*** Opening Input material ***
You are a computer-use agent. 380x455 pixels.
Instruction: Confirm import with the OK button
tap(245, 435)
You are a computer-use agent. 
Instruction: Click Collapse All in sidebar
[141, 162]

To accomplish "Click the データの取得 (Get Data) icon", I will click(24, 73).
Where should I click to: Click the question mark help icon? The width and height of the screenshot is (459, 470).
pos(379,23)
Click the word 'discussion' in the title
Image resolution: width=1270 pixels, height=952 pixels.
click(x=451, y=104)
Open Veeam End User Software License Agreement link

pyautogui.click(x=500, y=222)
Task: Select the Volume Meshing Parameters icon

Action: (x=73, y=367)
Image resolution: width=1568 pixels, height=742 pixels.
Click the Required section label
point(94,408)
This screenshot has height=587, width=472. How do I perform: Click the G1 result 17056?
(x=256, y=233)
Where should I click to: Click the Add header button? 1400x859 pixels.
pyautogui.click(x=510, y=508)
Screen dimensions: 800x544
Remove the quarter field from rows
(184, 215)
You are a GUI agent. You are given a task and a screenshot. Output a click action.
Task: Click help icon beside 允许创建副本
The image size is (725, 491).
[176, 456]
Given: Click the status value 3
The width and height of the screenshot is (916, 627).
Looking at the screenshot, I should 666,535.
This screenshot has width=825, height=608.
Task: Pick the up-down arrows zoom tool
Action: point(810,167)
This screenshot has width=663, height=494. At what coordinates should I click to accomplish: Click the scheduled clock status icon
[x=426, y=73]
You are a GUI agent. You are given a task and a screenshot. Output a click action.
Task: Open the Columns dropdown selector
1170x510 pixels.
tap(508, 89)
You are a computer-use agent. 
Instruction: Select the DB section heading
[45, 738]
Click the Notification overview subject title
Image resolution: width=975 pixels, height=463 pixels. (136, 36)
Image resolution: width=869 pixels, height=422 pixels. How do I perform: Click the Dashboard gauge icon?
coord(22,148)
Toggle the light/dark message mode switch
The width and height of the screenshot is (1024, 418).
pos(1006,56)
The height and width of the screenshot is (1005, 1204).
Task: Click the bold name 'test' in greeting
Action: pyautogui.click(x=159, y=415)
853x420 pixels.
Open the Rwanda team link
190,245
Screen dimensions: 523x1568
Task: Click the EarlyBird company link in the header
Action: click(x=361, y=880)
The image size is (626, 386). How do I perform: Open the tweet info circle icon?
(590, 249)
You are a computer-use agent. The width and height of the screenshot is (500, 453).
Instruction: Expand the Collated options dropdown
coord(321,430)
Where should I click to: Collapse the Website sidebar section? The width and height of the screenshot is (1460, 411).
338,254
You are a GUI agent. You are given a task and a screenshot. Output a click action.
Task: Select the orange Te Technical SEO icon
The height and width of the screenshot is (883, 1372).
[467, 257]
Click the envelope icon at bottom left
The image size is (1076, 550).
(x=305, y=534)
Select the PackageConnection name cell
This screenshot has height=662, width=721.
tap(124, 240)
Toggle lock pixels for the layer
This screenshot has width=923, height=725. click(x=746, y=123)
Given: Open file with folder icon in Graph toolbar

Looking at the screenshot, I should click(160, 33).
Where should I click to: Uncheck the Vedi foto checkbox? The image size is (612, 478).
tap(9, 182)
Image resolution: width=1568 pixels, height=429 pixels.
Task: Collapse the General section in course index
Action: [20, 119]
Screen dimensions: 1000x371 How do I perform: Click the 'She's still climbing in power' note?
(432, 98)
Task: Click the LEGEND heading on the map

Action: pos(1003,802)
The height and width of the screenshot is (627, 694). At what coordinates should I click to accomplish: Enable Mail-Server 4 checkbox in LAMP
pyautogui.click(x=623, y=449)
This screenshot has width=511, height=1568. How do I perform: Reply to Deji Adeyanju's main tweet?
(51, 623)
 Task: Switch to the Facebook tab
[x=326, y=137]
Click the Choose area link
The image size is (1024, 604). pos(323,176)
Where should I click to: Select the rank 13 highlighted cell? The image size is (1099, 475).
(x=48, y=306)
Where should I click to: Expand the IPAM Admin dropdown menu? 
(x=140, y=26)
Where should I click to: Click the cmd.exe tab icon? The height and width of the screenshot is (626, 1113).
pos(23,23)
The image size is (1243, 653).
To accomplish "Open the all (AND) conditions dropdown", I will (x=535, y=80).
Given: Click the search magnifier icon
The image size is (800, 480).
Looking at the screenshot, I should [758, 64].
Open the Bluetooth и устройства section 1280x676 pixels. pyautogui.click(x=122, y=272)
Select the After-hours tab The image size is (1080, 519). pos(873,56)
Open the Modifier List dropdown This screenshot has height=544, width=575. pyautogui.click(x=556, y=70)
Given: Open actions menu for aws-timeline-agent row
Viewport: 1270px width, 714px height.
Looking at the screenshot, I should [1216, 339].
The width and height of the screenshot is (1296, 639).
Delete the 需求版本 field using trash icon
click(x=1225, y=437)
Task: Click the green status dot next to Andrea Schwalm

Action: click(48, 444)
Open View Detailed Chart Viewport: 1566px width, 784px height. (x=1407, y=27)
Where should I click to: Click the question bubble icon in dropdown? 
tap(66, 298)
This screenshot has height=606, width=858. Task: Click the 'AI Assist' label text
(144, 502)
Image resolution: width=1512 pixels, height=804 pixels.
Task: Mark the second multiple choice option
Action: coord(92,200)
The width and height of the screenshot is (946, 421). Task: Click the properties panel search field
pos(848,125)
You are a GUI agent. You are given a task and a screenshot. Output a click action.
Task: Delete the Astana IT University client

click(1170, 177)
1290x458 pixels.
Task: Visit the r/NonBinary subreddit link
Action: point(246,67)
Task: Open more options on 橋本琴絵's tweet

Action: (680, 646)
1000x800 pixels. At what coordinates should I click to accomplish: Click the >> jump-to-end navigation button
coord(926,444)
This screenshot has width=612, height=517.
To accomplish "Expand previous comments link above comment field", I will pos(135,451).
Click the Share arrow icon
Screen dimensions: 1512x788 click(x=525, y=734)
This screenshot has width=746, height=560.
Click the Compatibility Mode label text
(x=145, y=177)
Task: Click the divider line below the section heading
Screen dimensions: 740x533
*** Closing Input material ***
#### Brief:
Using the entries shown above, reproduce verbatim the lines from the line bearing "Select the After-hours" to the line bearing "Open View Detailed", inclusive.

#### Result of the exercise:
Select the After-hours tab The image size is (1080, 519). pos(873,56)
Open the Modifier List dropdown This screenshot has height=544, width=575. pyautogui.click(x=556, y=70)
Given: Open actions menu for aws-timeline-agent row
Viewport: 1270px width, 714px height.
Looking at the screenshot, I should [1216, 339].
The width and height of the screenshot is (1296, 639).
Delete the 需求版本 field using trash icon
click(x=1225, y=437)
Task: Click the green status dot next to Andrea Schwalm

Action: click(48, 444)
Open View Detailed Chart Viewport: 1566px width, 784px height. (x=1407, y=27)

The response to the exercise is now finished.